Article 157 of the Civil Code was amended to read: Marriage is the union of two people who live a shared life, in which both partners must ensure mutual respect, equality, and support. Marriage is contracted by the authorities of the Civil Registry as set out in this Code and in accordance with the formalities it requires. (Note: Establece que el matrimonio es la unión de dos personas para llevar una vida en común, en donde ambas se deben procurar respeto, igualdad y ayuda mutua. Debe celebrarse ante las autoridades del Registro Civil tal y como lo establece este Código y con las formalidades que éste exige.) In June 2016, Adriana Áviles Áviles was expelled from her party, the National Regeneration Movement (MORENA), over her decision to vote against the legislation. On 14 June, opponents of same-sex marriage filed an injunction against the new law, arguing that "it was unfairly imposed on Campechanos", and refuted allegations of homophobia. On 7 July, a federal judge ruled in favor of a stay. A spokesperson for Congress said the judge's injunction only bars the plaintiffs from marrying a partner of the same sex. According to the President of Congress, Ramón Méndez Lanz, same-sex couples can continue to marry in the state.

===Native Mexicans===
While many Indigenous cultures historically practiced polygamy to some extent, there are no records of same-sex marriages being performed in these cultures in the way they are commonly defined in Western legal systems. However, many Indigenous communities recognize identities and relationships that may be placed on the LGBT spectrum. The Yucatec Maya recognized certain forms of institutionalised same-sex relations. Some shamans engaged in homosexual acts with their patients, and priests engaged in ritualized homosexual acts with their gods. Anthropologist Walter Lee Williams wrote with respect to the Yucatec Maya: "After my arrival in Yucatán, I soon learned that the society provides a de facto acceptance of same-sex relations for males. It did not take long to establish contacts, and my informants suggested that a large majority of the male population is at certain times sexually active with other males. This usually occurs in the years between thirteen and thirty, when sexual desire is strongest, but it also involves men older than that. Marriage to a woman does not seem to have much effect on the occurrence and amount of homosexual behavior." Carvings, rituals and stories were explicit about sexual diversity.

===Statistics===
The following table shows the number of same-sex marriages performed in Campeche since legalization in 2016 as reported by the National Institute of Statistics and Geography. Figures for 2020 are lower than previous years because of the restrictions in place due to the COVID-19 pandemic.

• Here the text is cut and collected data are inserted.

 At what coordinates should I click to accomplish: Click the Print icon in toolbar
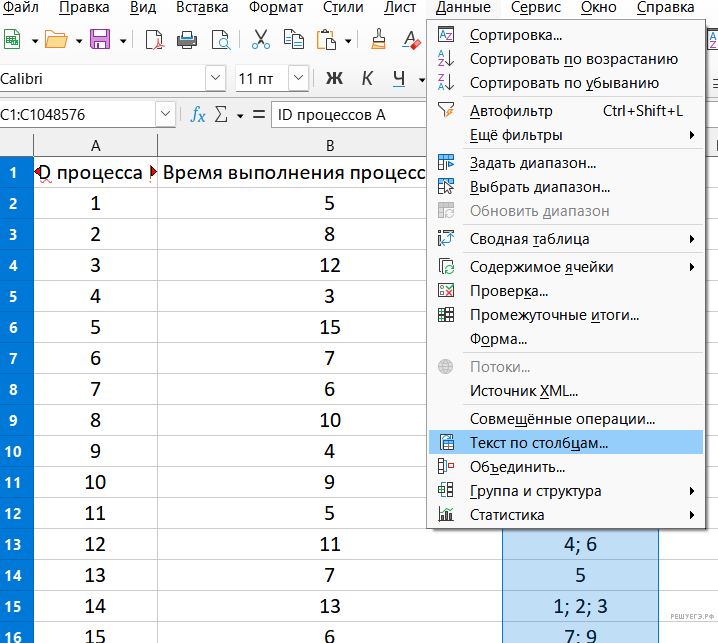(x=187, y=40)
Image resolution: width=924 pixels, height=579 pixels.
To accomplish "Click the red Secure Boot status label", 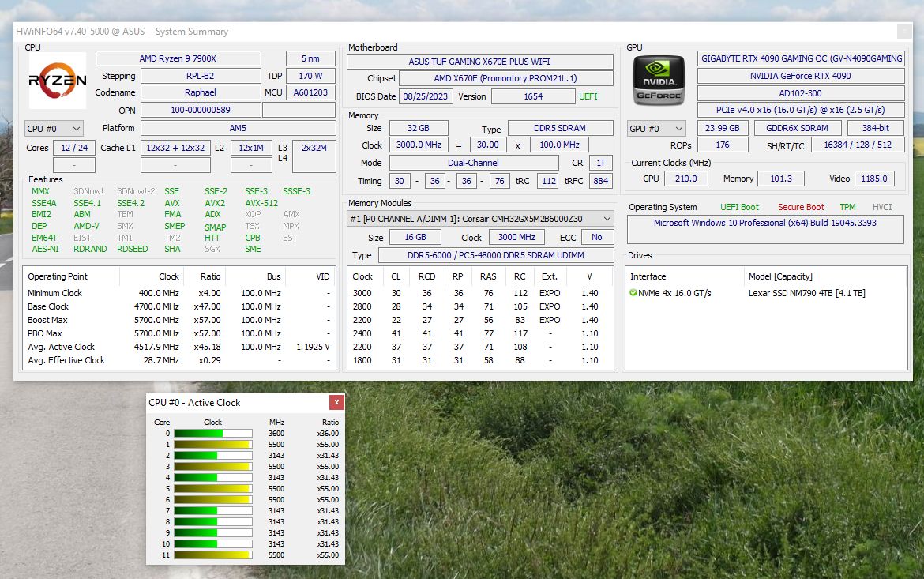I will 801,207.
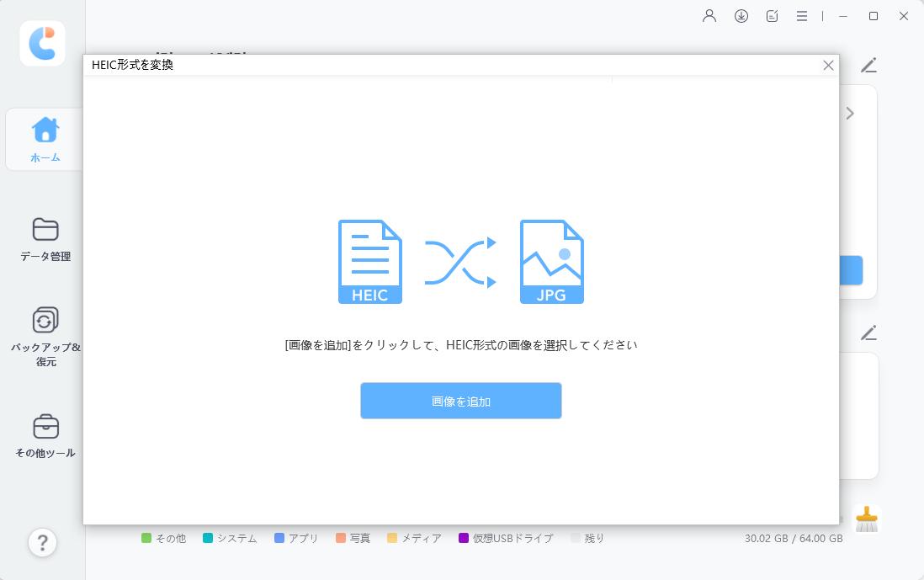Click the feedback note icon in the titlebar
924x580 pixels.
[x=772, y=15]
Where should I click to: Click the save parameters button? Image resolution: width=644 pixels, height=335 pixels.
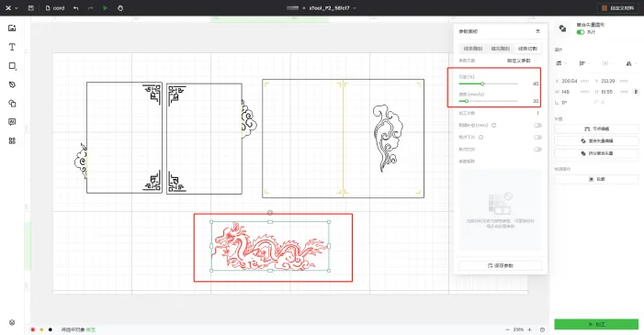click(500, 265)
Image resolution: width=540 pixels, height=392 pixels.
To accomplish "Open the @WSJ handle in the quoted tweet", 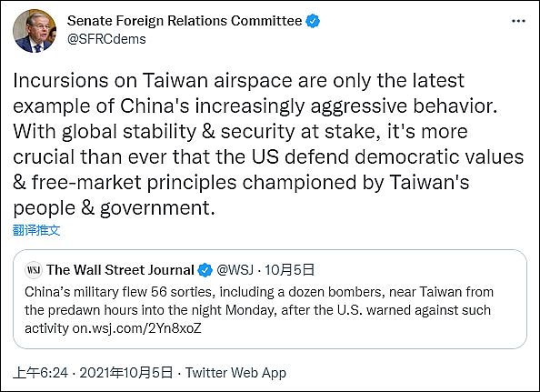I will click(235, 270).
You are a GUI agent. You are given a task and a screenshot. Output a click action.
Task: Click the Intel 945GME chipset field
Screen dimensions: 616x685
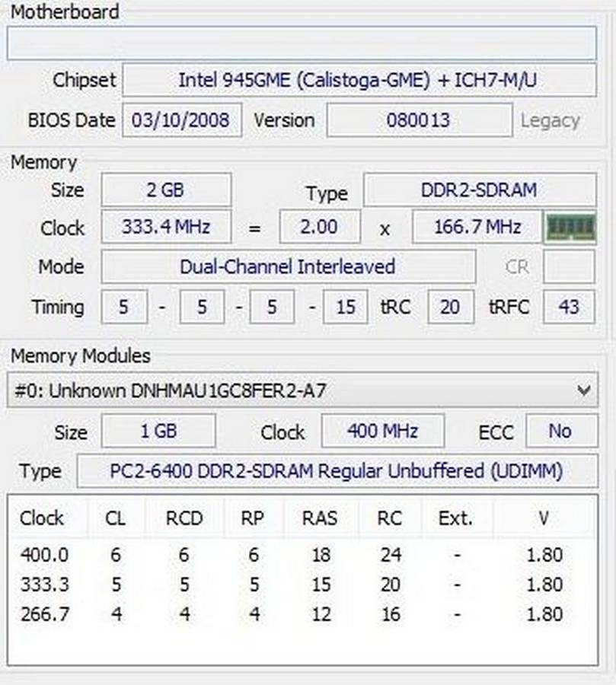(359, 80)
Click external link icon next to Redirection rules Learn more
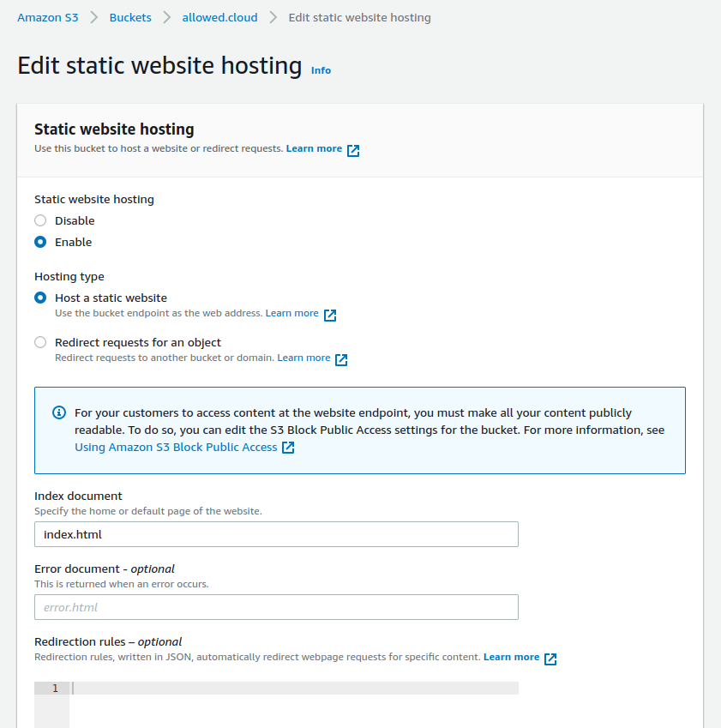 (x=550, y=659)
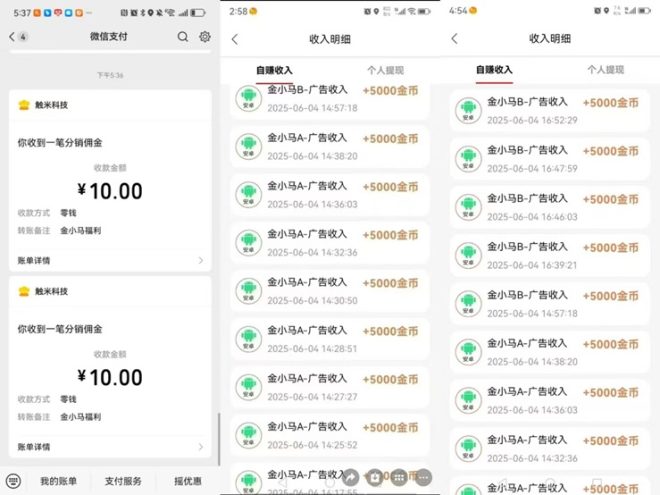
Task: Tap Android icon of 16:46:03 income entry
Action: click(468, 206)
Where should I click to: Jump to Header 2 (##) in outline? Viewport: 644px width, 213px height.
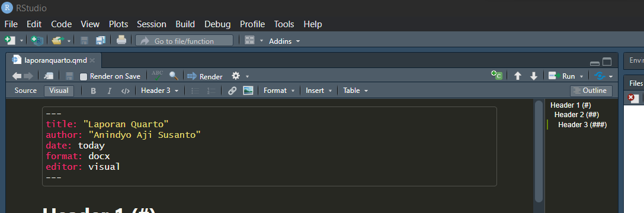[576, 115]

Number of marriages performed in Campeche
| Year | Same-sex |  |  | Opposite-sex | Total | % same-sex |
| Female | Male | Total |
| 2016 | 10 | 6 | 16 | 4,505 | 4,521 | 0.35% |
| 2017 | 15 | 10 | 25 | 4,310 | 4,335 | 0.58% |
| 2018 | 19 | 13 | 32 | 4,366 | 4,398 | 0.73% |
| 2019 | 22 | 13 | 35 | 4,575 | 4,610 | 0.76% |
| 2020 | 13 | 11 | 24 | 2,959 | 2,983 | 0.80% |
| 2021 | 43 | 23 | 66 | 4,866 | 4,932 | 1.33% |
| 2022 | 44 | 19 | 63 | 4,703 | 4,766 | 1.32% |
| 2023 | 46 | 32 | 78 | 4,897 | 4,975 | 1.57% |
| 2024 | 36 | 13 | 59 | 4,517 | 4,566 | 1.29% |

==Public opinion==
A 2017 opinion poll conducted by the Strategic Communication Office (Gabinete de Comunicación Estratégica) found that 42% of Campeche residents supported same-sex marriage, one of the lowest in the nation, while 55% were opposed. According to a 2018 survey by the National Institute of Statistics and Geography, 56% of the Campeche public opposed same-sex marriage, the third highest in Mexico after Chiapas (59%) and Tabasco (56.5%).